Rozdział drugi

Trójka w sobotę!

#przysługawatt

Kiedy tej nocy wracam do domu, jestem padnięta.

Pracowaliśmy do ostatniego klienta, co w weekendy oznacza najczęściej do rana. Gdy w końcu wysiadam ze swojego samochodu pod moim domem, na horyzoncie rzeczywiście zaczyna już świtać. Powietrze na przedmieściach już jest przesycone zapowiedzią nadchodzących w trakcie dnia upałów.

Mój dom jest okropnie wręcz cichy i pusty. Po szaleństwie panującym tej nocy w High & Low wydaje się wręcz wymarły. Po raz kolejny myślę o tym, że może powinnam sobie sprawić jakiegoś zwierzaka, który witałby mnie w pustych wnętrzach, ale potem przypominam sobie, że pracuję po czternaście godzin, i natychmiast porzucam ten pomysł. Wprawdzie nie czuję emocji od zwierząt, ale i bez tego wiem, że to byłoby zwyczajne znęcanie się nad czworonogiem.

Nawet nie zapalając światła, przechodzę korytarzem na tyły domu, po drodze zrzucając z siebie firmowy T-shirt i stanik. Już topless docieram do sypialni, gdzie pozbywam się również spodni i majtek. Nago rzucam się na łóżko, a chociaż wiem, że powinnam wziąć prysznic i zmyć z siebie zapach piwa, potu i dymu papierosowego, nie mam siły się ruszyć. Jestem padnięta.

Wiem, że problemem jest praca od otwarcia do zamknięcia lokalu. Wiem, że jak reszta pracowników powinnam robić co najwyżej ośmiogodzinne zmiany albo chociaż wybierać dni wolne jak Levi, a za mnie zatrudnić kogoś nowego na pół etatu. Jest tylko jeden problem.

Wyłącznie ja mogę się zająć zamówieniami na Blue Angel. Gdyby nie było mnie tej nocy w barze, nie pomogłabym Olive – tak miała na imię dziewczyna od gościa w motocyklówce – uwolnić się od niechcianej randki. Swoją drogą dziewczyna miała dobrą intuicję – facet rzeczywiście się awanturował, kiedy już się obudził. Levi interweniował. I chociaż udawał zirytowanego tym faktem, widziałam satysfakcję na jego twarzy, gdy wyprowadzał wciąż na wpół przytomnego faceta z lokalu. Mój barman może mnie oszukiwać, ile tylko chce, ale ja i tak wiem swoje – on uwielbia być naszym bramkarzem.

Tak czy inaczej, muszę być w pracy za każdym razem, gdy jakaś dziewczyna zamówi Blue Angel, co oznacza pracę od otwarcia do zamknięcia. Niestety. Odpocznę w poniedziałek, kiedy bar jest zamknięty. Jak zwykle.

Skoro daję radę tak pracować od trzech lat, dam radę i dłużej.
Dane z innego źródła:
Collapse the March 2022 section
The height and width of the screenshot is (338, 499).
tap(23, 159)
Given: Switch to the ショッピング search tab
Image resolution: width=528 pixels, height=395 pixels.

Mój telefon wibruje sygnałem nadchodzącej wiadomości tekstowej. To Duke.

Duke: Jak po nocce?

Przewracam oczami. Że niby Hardy jeszcze nie zdał mu sprawozdania?

Tabby: W porządku. Jestem tylko zmęczona, jak zwykle.

Duke: Żadnych interwencji?

Sprawdza mnie czy nie? Powinnam mu wspomnieć o ręce pijanego faceta w moim dekolcie czy niekoniecznie?

Ale po co właściwie miałabym go tym denerwować? Na odległość i tak mi nie pomoże (gdybym w ogóle tego chciała).

Tabby: Było spokojnie.

Nie znoszę go okłamywać, ale wmawiam sobie, że robię to dla jego dobra. Nie chcę go denerwować. On i tak martwi się o mnie aż za bardzo. Troska o innych często popycha Duke'a do podejmowania za nich decyzji, których nie powinien podejmować. Uczył się tego na mnie, odkąd zostaliśmy tylko we dwójkę.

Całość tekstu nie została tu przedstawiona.